An Update on Data Warehouse Work at SMU
SMU is often required to report information and make decisions based on institution-wide data, but accumulating that data can be extremely time-consuming and difficult. Even for questions as simple as what defines an academic department, degree or major across the University, it’s often impossible to compare and contrast data from school to school or to report accurately across the University due to discrepancies – for instance, some departments list “majors,” others “concentrations,” still others “tracks.” And for more complicated issues, such as those involving student retention or substance abuse or university admissions, the problems of siloed data in different forms in myriad departments mean months of labor by teams of people just to gather basic information.
To combat this problem, the Office of Operational Excellence launched a Data Warehouse Initiative in June 2016. The purpose of a Data Warehouse is to take large amounts of data, from different sources on campus and in different formats, and transform it into consistent, accurate and useful information. The ultimate goal is to enable SMU faculty and staff to access information more effectively to make better strategic, data-informed decisions.
Organizations and universities nationwide use data warehouses to transform thousands of bits of data into coherent information. Basically, a data warehouse is a relational database designed for reporting and analysis rather than for transaction processing. A data warehouse pulls from systems across the university, simplifies, consolidates and transforms complex, unmatched data into usable, consistent data that can flow easily into analytics and visualization tools from which organizations can generate usable information. All parts of the organization then have the ability to draw from a rich, trusted information source.

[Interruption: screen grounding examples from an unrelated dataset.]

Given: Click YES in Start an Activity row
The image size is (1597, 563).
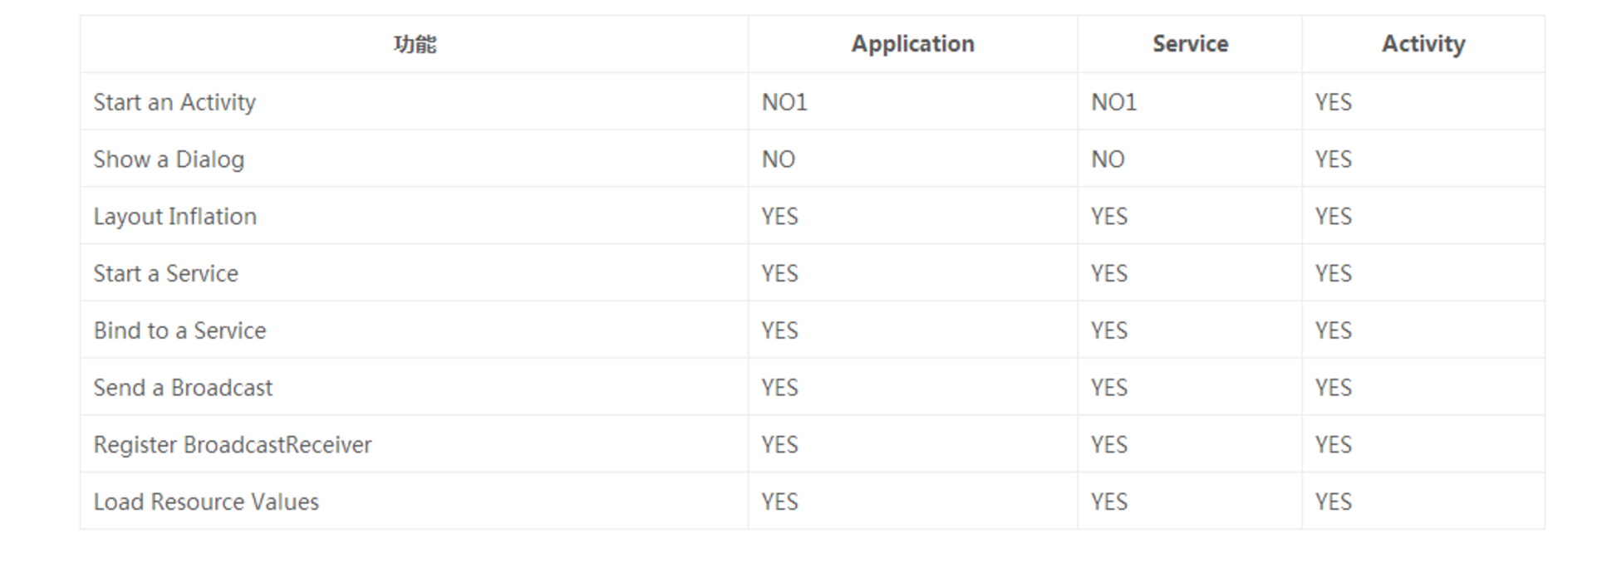Looking at the screenshot, I should [x=1333, y=102].
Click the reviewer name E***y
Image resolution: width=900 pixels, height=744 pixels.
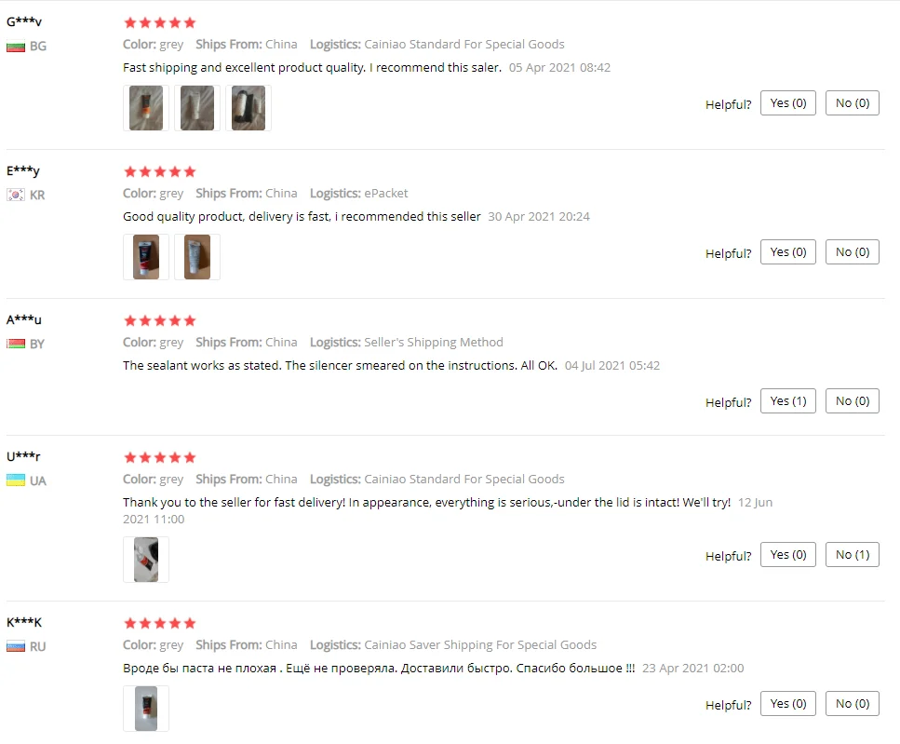(23, 171)
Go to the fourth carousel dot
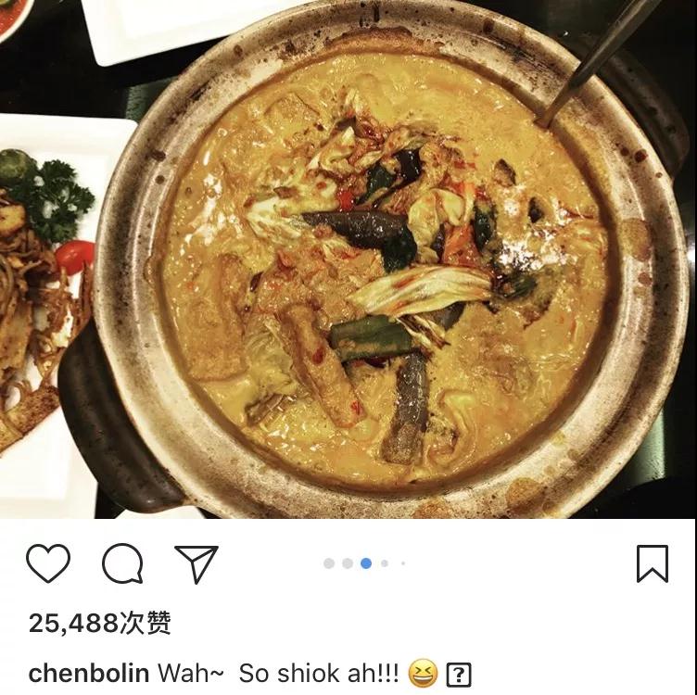The height and width of the screenshot is (695, 697). click(385, 563)
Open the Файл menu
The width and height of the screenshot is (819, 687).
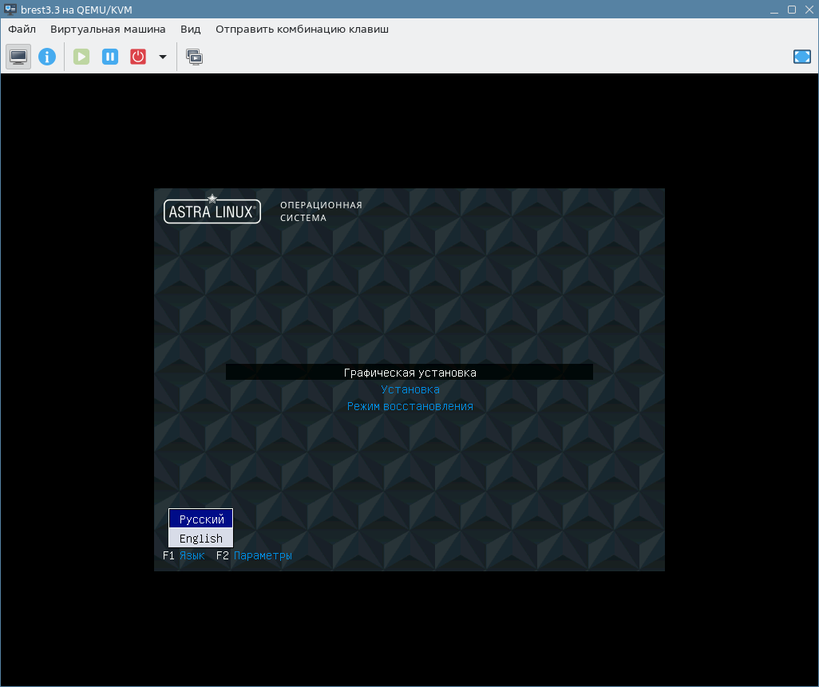coord(22,29)
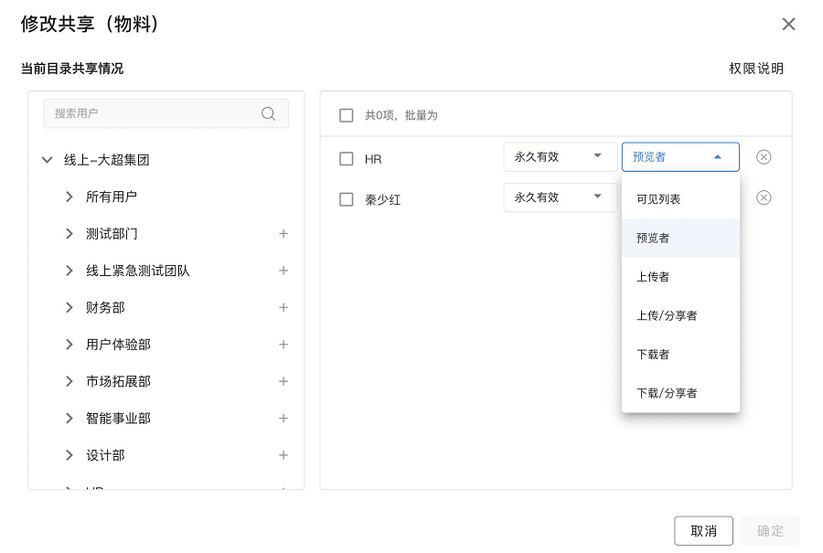The width and height of the screenshot is (823, 553).
Task: Toggle the select-all batch checkbox
Action: click(346, 115)
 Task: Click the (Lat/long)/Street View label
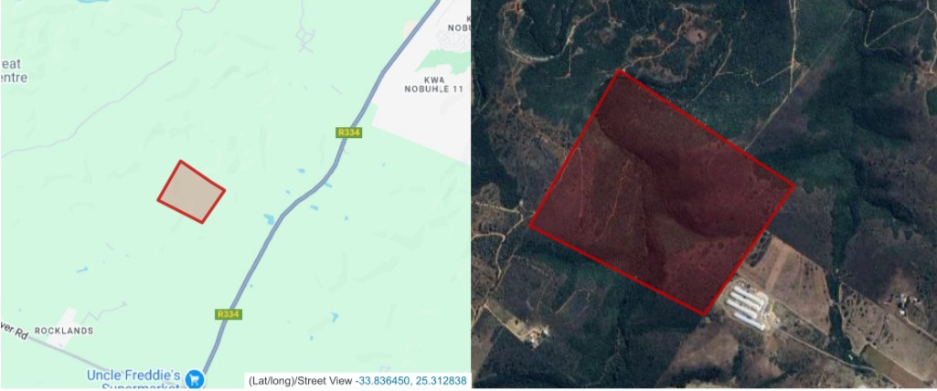301,380
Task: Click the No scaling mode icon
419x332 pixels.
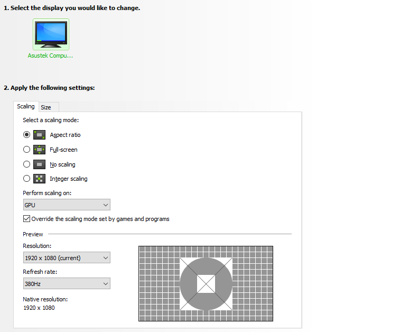Action: (x=40, y=164)
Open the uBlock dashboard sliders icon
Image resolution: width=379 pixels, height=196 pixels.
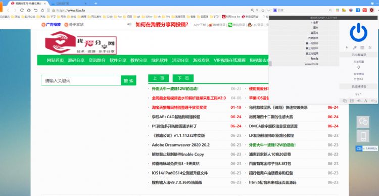click(x=370, y=48)
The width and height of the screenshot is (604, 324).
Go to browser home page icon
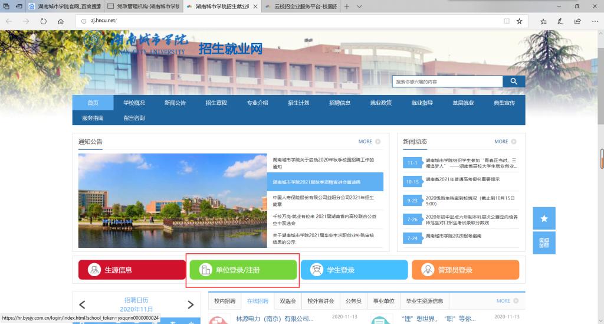coord(61,21)
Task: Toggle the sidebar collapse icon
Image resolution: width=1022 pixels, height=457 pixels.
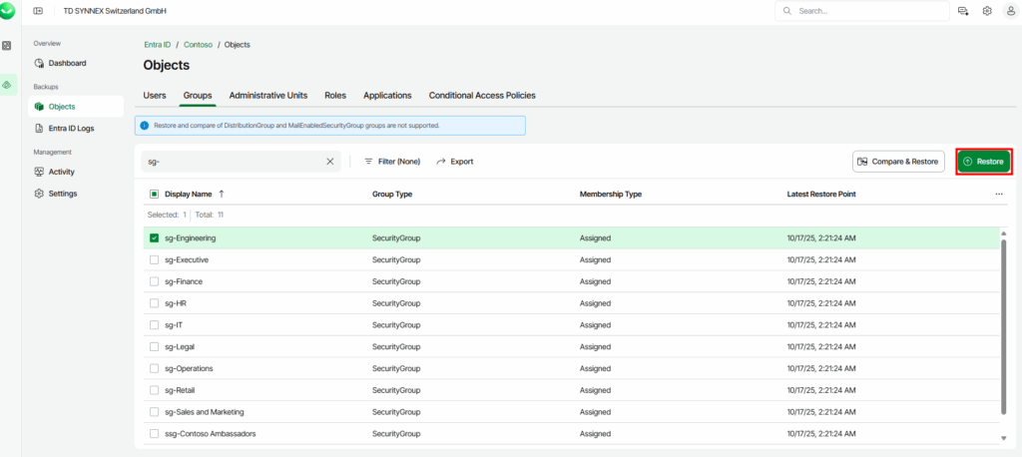Action: pos(38,11)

Led by Patty Alvey, director of Assessment and Accreditation for SMU, the Data Warehouse Initiative team spent its first six months doing extensive research on data warehouses, interviewing other universities about their experiences, and reviewing all of SMU’s data holdings, processes and systems. The team confirmed that student data, financial data, alumni data, donor data and a host of other data sets exist in different locations and formats all over campus, making it difficult to conduct good strategic research and planning. More than 150 separate data sets were identified – examples include faculty teaching loads, student academic progress, semester course offerings, student fraternity and sorority affiliation, and many more.
To begin the process of synthesizing all this data, in spring 2017 the team recommended and the Operational Excellence Executive Committee approved the establishment of a Data Governance model based on a similar successful model at the University of Notre Dame. It includes a Data Governance Steering Committee of 22 senior administrators to discuss overarching data needs, and a Data Governance Committee of 34 people who are involved with data management on a daily basis. Both committees are led by Michael Tumeo, director of Institutional Research at SMU, and include representatives from all areas of the University.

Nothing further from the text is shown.